Riches et pauvres, inégaux devant l’héritabilité?


« Chez les plus pauvres, l’héritabilité est de 8%, alors qu’elle est de 72% chez les plus aisés » (Kraus, 2012)

Il y a aujourd’hui 2 candidats pour expliquer l’intelligence ou la réussite scolaire : la génétique et l’environnement, dont l’importance dans la détermination de l’intelligence pouvait être quantifiée par l’héritabilité..

Du point de vue de l’environnement, de nombreuses inégalités sont mises en avant : les enfants dont la famille a un statut socio-économique supérieur ont tendance à sortir plus, à lire plus, à se cultiver davantage, et peuvent se faire aider dans ses devoirs, car beaucoup de familles aisées sont formées de parents ayant fait des études (Lorriaux, 2014).

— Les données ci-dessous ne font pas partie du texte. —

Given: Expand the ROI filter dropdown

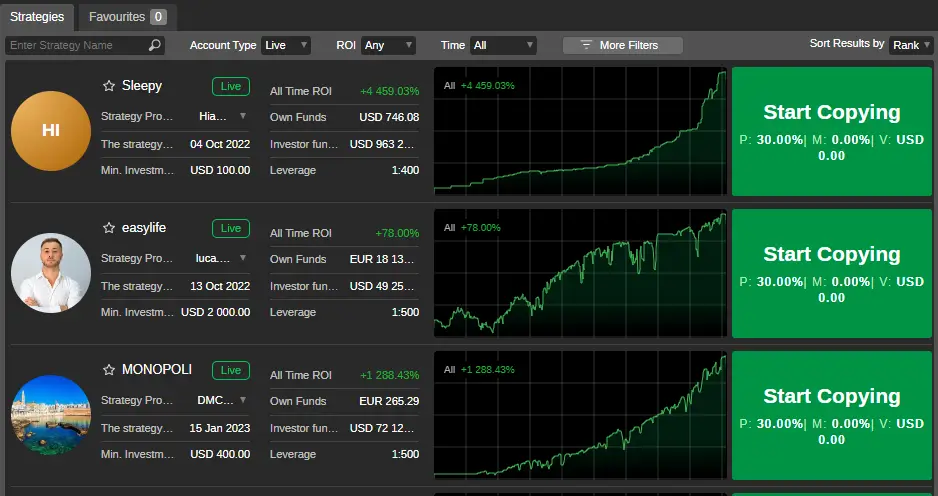Looking at the screenshot, I should (x=388, y=45).
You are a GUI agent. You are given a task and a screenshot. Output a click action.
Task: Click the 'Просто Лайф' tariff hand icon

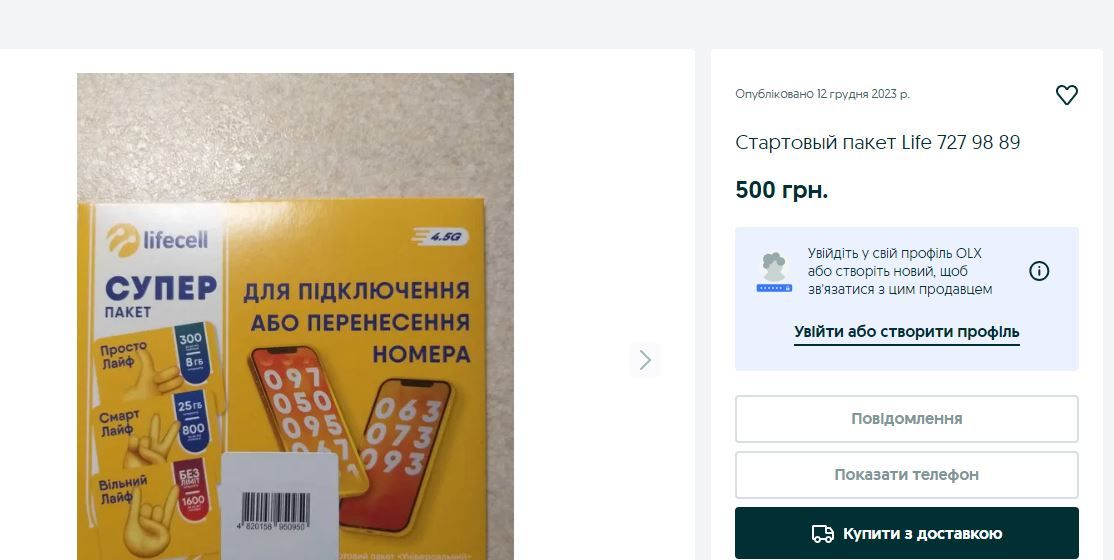[x=151, y=370]

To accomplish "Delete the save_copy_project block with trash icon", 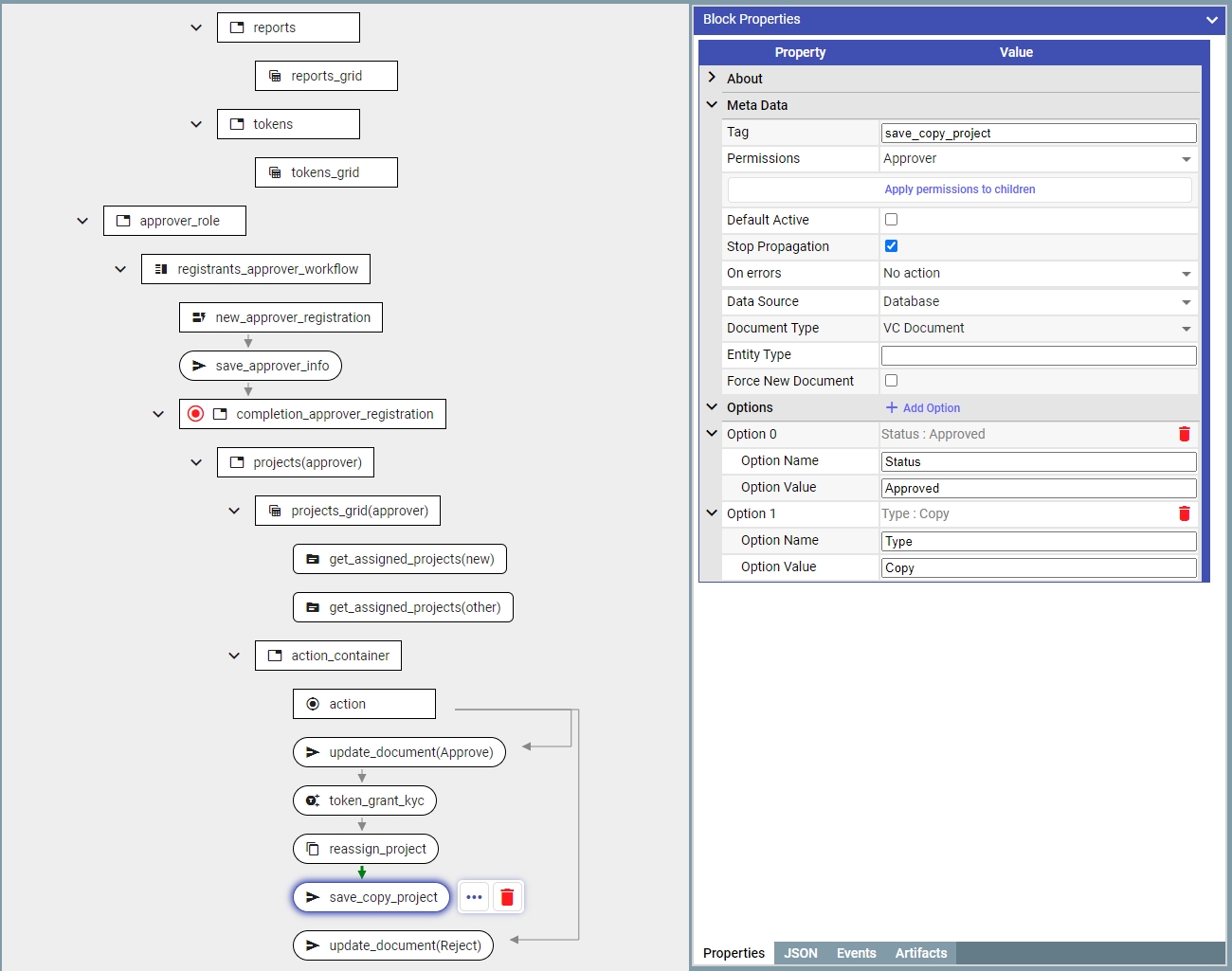I will pos(507,897).
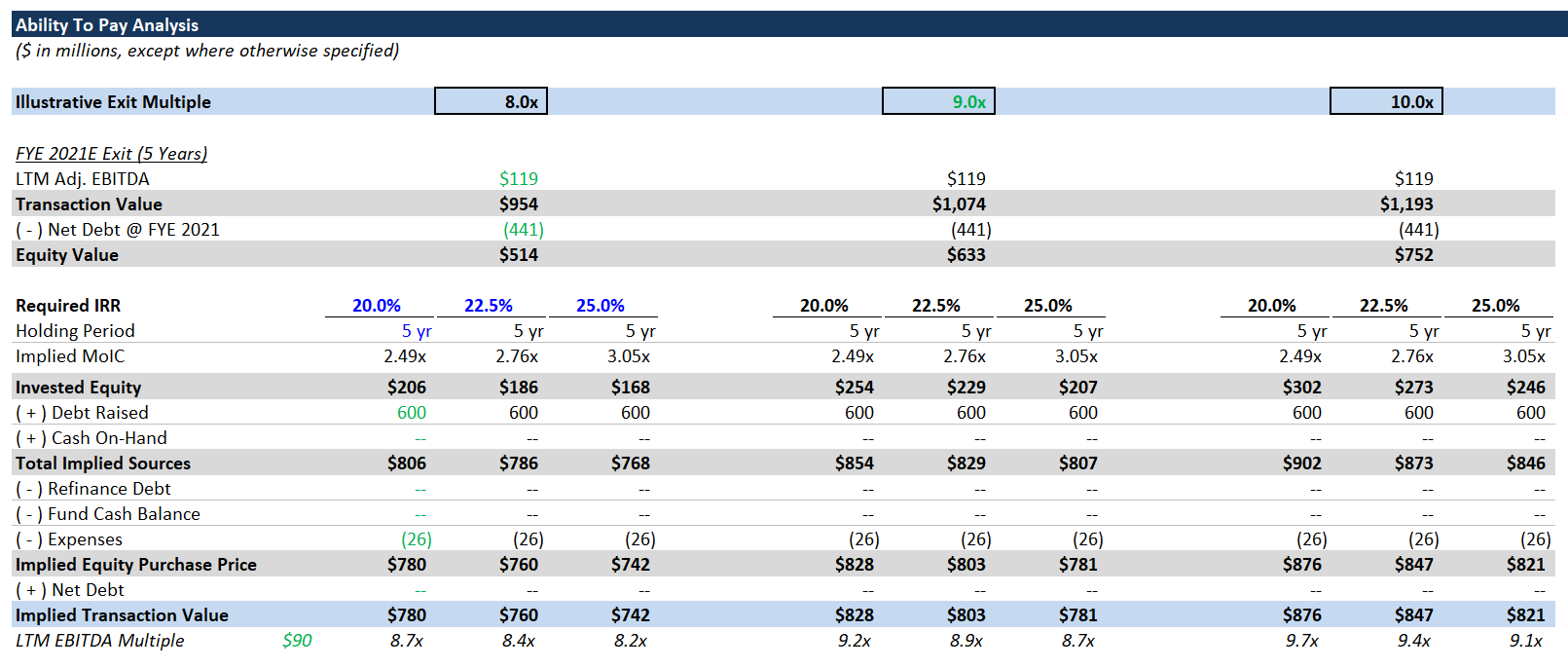Click the Ability To Pay Analysis title bar

(107, 25)
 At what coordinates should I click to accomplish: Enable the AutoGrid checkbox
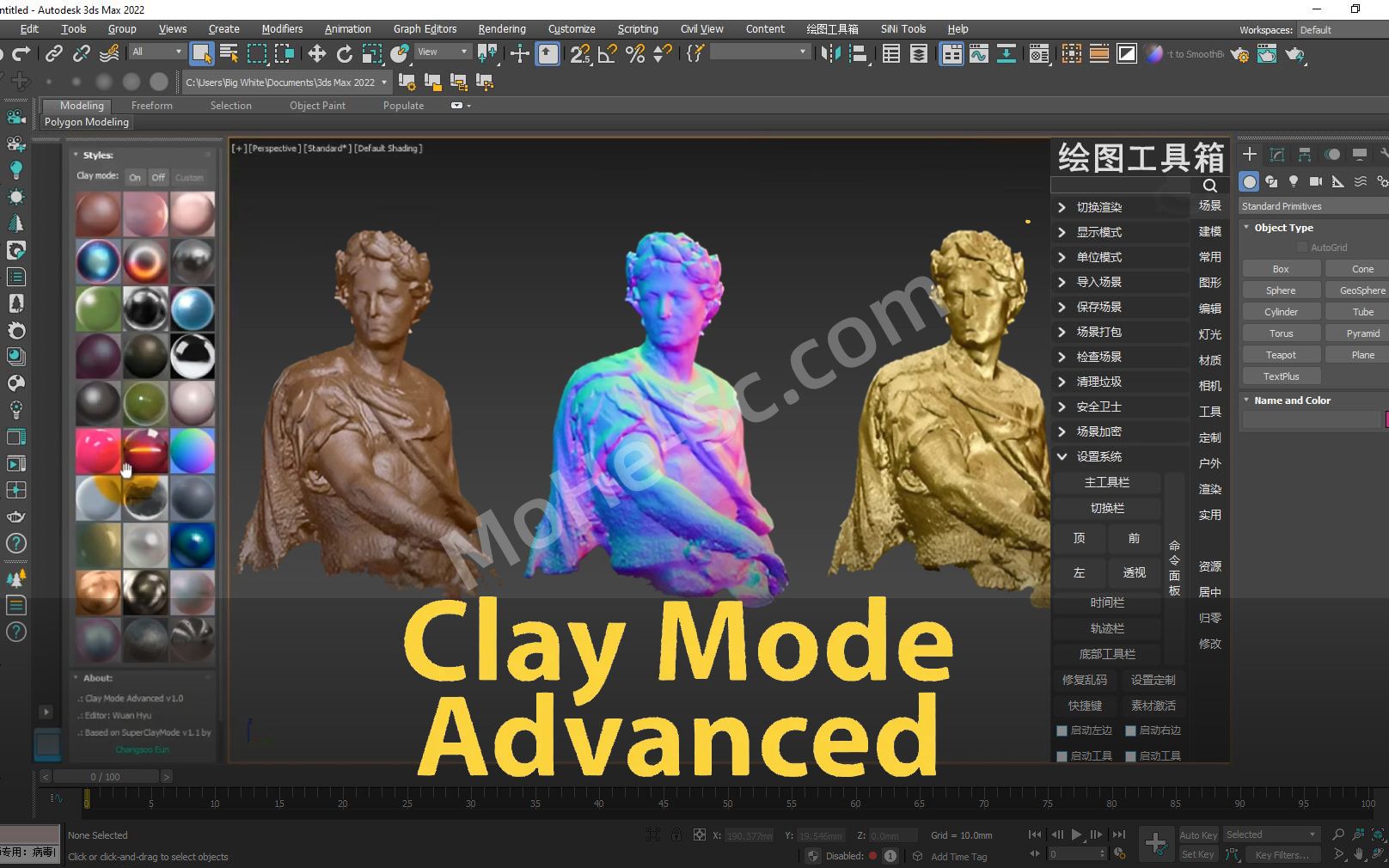[x=1302, y=247]
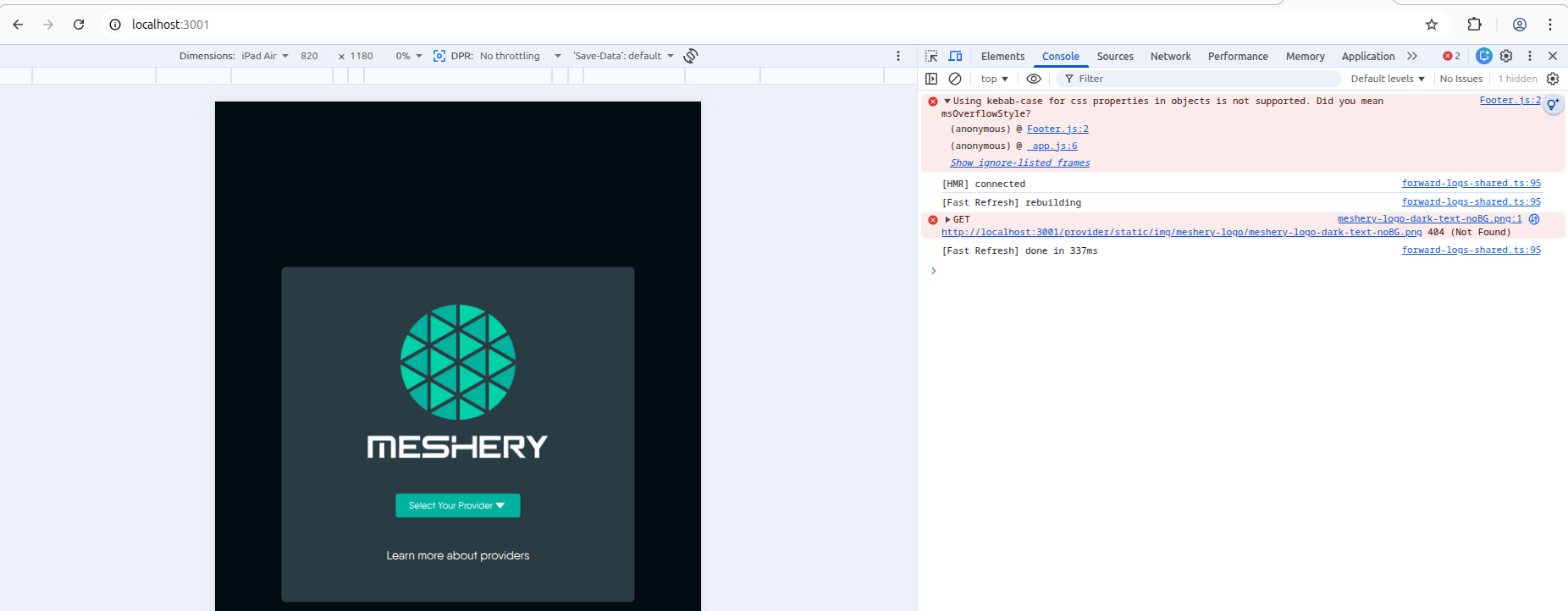
Task: Bookmark this page with the star icon
Action: tap(1432, 25)
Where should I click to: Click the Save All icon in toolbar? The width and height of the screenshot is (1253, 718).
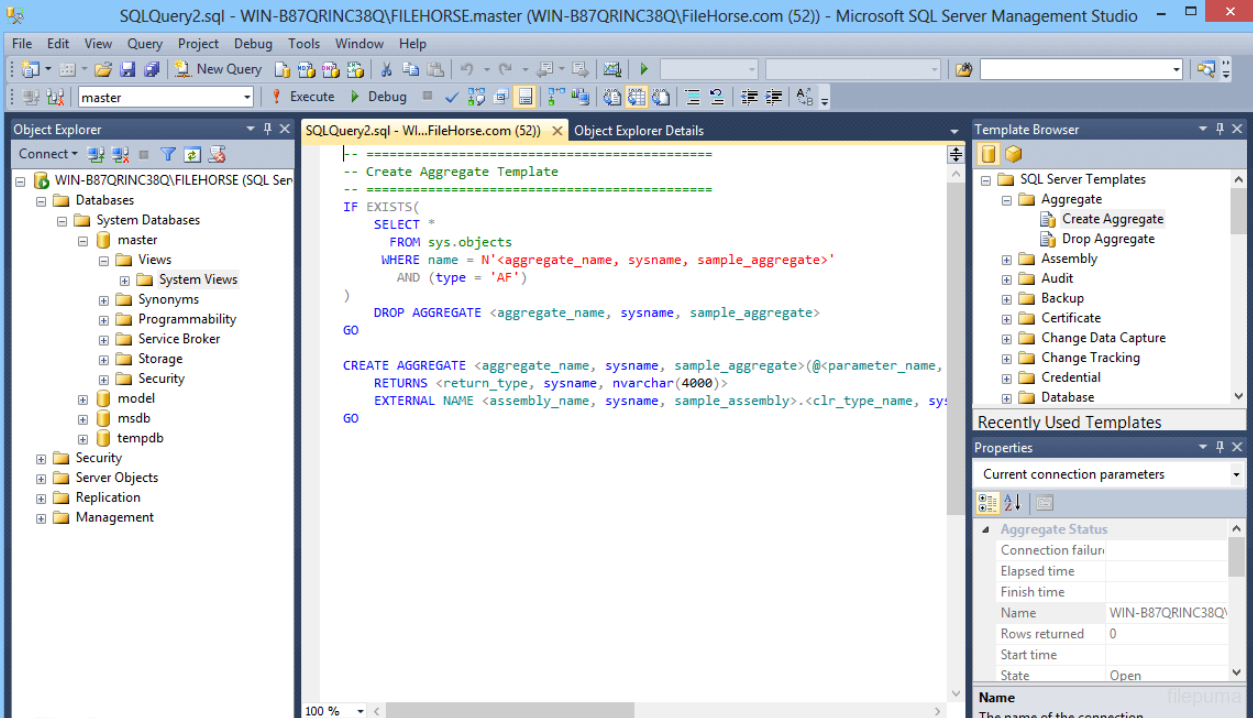pos(151,69)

Mais s’il est communément admis que cela a un effet au niveau de l’influence environnementale, certains affirment que l’environnement lui-même joue un rôle dans l’expression des gènes : il ne faudrait pas distinguer environnement et génétique, mais plutôt les considérer comme agissant réellement ensemble. Il se pourrait donc qu’il y ait une inégalité dans l’héritabilité entre les milieux aisés et désavantagés : Ian J. Deary, Lars Penke and Wendy Johnson, dans The neuroscience of human intelligence differences (Deary et al., 2010), soulignent que dans le cadre de la génétique quantitative il est difficile de réellement évaluer l’influence de la génétique par rapport à l’environnement purement à partir de la variance (ce dont les scientifiques disposent en pratique) car le milieu social et l’intelligence ne sont pas indépendants. On observe chez les personnes de milieux sociaux très favorisés que les gènes liés au QI semblent davantage s’exprimer. Par ailleurs les gènes peuvent changer la structure du cerveau qui elle-même a une influence indirecte sur l’intelligence. Beaucoup justifient cela par le fait qu’un environnement défavorable ne permet à un enfant d’exprimer tout son potentiel génétique.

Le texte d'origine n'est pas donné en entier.